■ Instruction
Print every item below verbatim, keeping each line and its wording unchanged.

■ Supplied information
━━━━━━━━━━
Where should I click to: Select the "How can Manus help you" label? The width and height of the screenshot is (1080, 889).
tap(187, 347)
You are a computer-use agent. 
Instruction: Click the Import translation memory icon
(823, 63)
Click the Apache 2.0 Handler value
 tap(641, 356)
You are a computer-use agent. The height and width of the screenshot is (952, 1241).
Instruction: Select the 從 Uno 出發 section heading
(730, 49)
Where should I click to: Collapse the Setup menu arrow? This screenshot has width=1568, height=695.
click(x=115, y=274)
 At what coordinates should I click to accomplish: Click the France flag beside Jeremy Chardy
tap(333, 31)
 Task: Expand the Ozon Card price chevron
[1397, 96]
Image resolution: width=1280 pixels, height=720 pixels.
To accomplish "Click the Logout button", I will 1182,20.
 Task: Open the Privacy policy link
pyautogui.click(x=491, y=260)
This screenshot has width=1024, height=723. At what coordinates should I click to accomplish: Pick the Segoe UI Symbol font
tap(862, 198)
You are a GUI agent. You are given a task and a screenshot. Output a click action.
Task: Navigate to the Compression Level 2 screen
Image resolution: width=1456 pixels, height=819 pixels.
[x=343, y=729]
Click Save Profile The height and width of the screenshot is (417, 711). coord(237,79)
━━━━━━━━━━
■ Result of the task
Where should I click to: Select the "How can Manus help you" label? The width and height of the screenshot is (1080, 889).
tap(187, 347)
You are a computer-use agent. 
Instruction: Click the Import translation memory icon
(823, 63)
Click the Apache 2.0 Handler value
 tap(641, 356)
You are a computer-use agent. The height and width of the screenshot is (952, 1241).
Instruction: Select the 從 Uno 出發 section heading
(730, 49)
Where should I click to: Collapse the Setup menu arrow? This screenshot has width=1568, height=695.
click(x=115, y=274)
 At what coordinates should I click to accomplish: Click the France flag beside Jeremy Chardy
tap(333, 31)
 Task: Expand the Ozon Card price chevron
[1397, 96]
Image resolution: width=1280 pixels, height=720 pixels.
To accomplish "Click the Logout button", I will 1182,20.
 Task: Open the Privacy policy link
pyautogui.click(x=491, y=260)
This screenshot has width=1024, height=723. At what coordinates should I click to accomplish: Pick the Segoe UI Symbol font
tap(862, 198)
You are a GUI agent. You are given a task and a screenshot. Output a click action.
Task: Navigate to the Compression Level 2 screen
Image resolution: width=1456 pixels, height=819 pixels.
[x=343, y=729]
Click Save Profile The height and width of the screenshot is (417, 711). coord(237,79)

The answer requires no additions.